Amilla includes laundry bags, hairdryer bags, toilet roll bags, table covers and beach bags from Mon India for the guests’ use. And the kids get a welcome back pack (see below) inspired by the local star wildlife resident, the White Long-Tail.
Another (extra) fun resort logo is Siyam World floating water park, but to get your Instagram shot, you will need to be far above the water. I first proposed on of these back in 2014 in my “Haven’t Seen Yet in the Maldives” series (#7 of list #6). Then, Hideaway Beach informed me that they were inspired to feature one after reading my article (and, of course, Maldives Complete got the scoop). Siyam has gone one bigger with a truly expansive version designed to keep the kids (and kids in spirit) entertained for hours.
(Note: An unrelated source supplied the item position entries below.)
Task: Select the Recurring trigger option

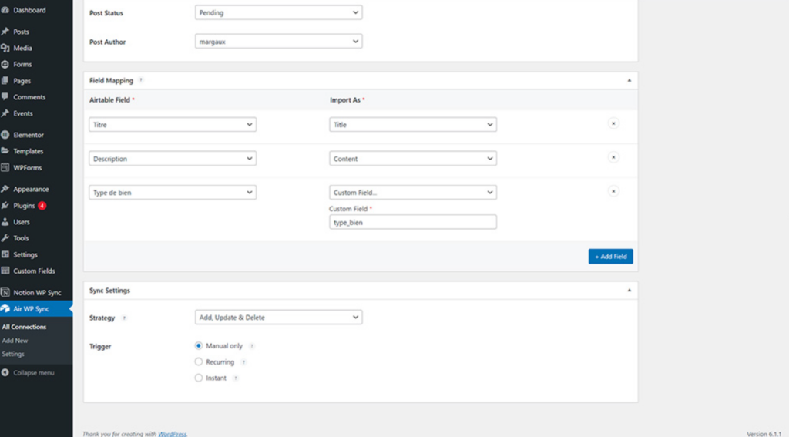Action: pyautogui.click(x=199, y=361)
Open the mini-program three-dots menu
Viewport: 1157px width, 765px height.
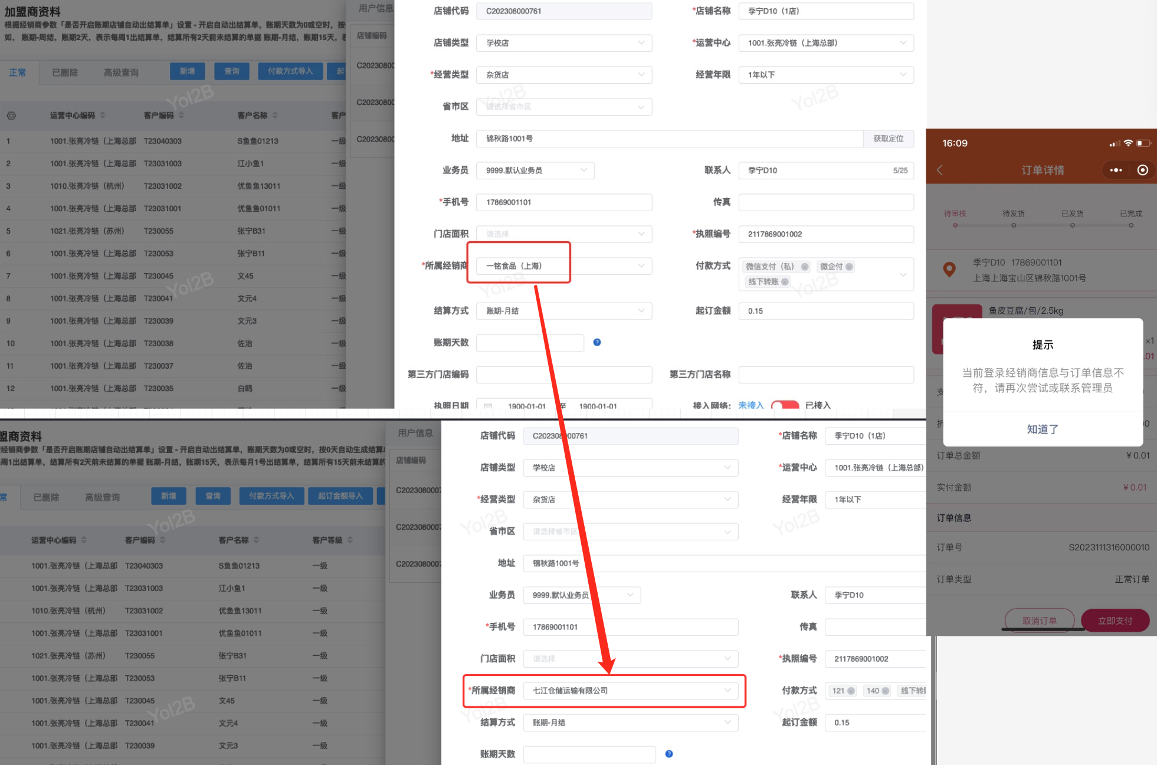(1115, 170)
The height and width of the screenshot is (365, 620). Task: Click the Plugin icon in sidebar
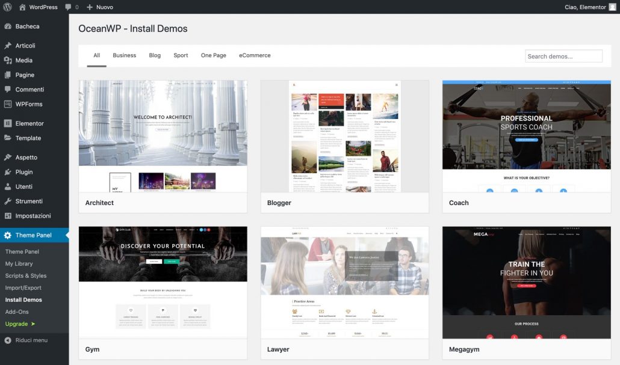pos(8,172)
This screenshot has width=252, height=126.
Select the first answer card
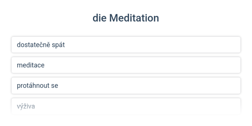click(x=126, y=45)
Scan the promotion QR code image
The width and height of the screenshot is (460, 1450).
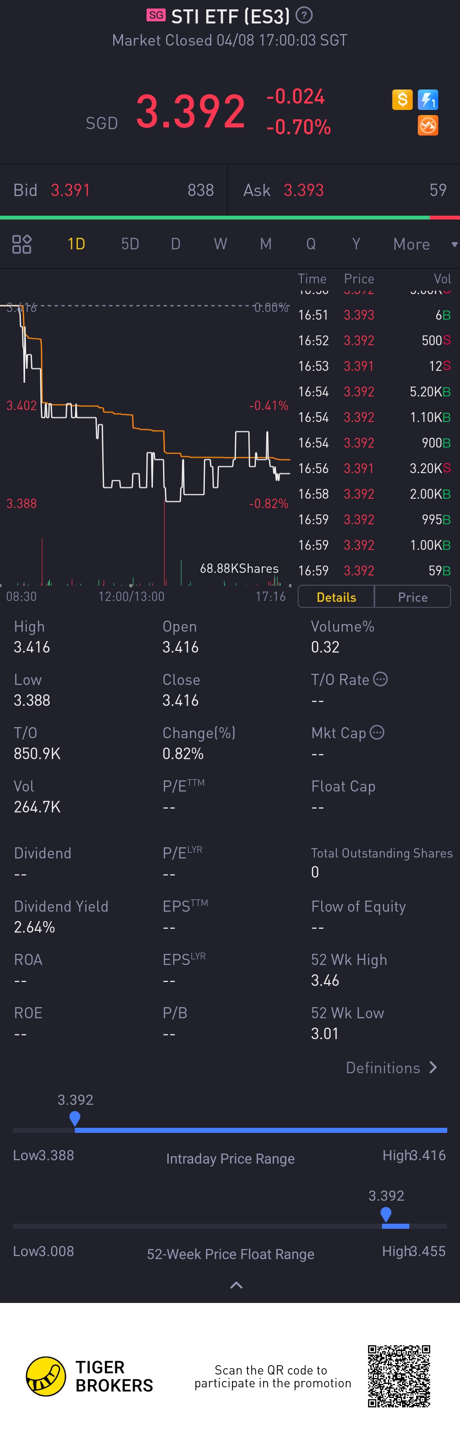coord(399,1376)
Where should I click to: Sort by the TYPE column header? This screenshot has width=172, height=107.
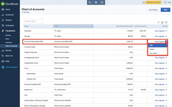(73, 26)
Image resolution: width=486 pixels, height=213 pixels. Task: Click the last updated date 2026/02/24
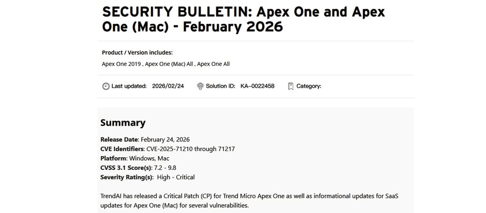[168, 86]
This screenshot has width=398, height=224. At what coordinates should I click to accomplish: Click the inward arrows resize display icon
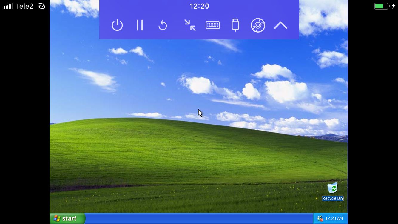tap(190, 25)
Hard Rock’s rainbow of kids club delight is its outdoor percussion pit for a whole spectrum of music-making fun – two set of colourful drums and three difference xylophones.
Rain doesn’t have to ruin your day in the Maldives. For the youngsters at Joali, the Muramas kids club (ages 4-12) has a Rainbow Stairs Room. A colourful and unique play area for jumping around, tumbling or just chilling out until the rain passes and the real rainbows come out.
· “Always be yourself. Unless You can be a Unicorn. Then Always be a Unicorn”
Happy Halloween! An occasion where all sorts of mystical creatures emerge. After more than 20 years of visiting the Maldives, I might not have seen a whale shark yet, but I have seen a unicorn. Not just once, but twice. At the Hard Rock and SAii Lagoon’s kids club who host an “awesome Unicorn Party”. Then, later at the main restaurant buffer Unicorn Froot Loops not only provided another encountered with this mystical creature, but also satisfied my American-bred addiction to high-fructose corn-syrup.
Even if you stay sequestered in your own villa pool, you still to have to be careful with safety around water. Especially with young ones in tow. And this is doubly the case if you have a water villa with a pool. A while back, most Maldives resorts did not allow children in water villas for fear of their falling into the ocean, but recently they have decided to let parent’s make their own decisions about safety. If your child is less mobile or you are diligent in looking after them, then there shouldn’t be any problems. But all parents know their attention can be distracted even for a moment.
For an extra measure of hi-tech protection, Amilla has procured a number of “Safety Turtle” devices which trigger an alarm at a base station (up to 200 feet away) if it gets wet. Put it on your child’s wrist to be alerted imediately if they fall into the pool or ocean. The devices are available for loan on request.
Joali’s kids club has the most whimsically decorated beds for little ones as each crib is designed to resemble a hot air balloon. Up, up and away to the land of nod.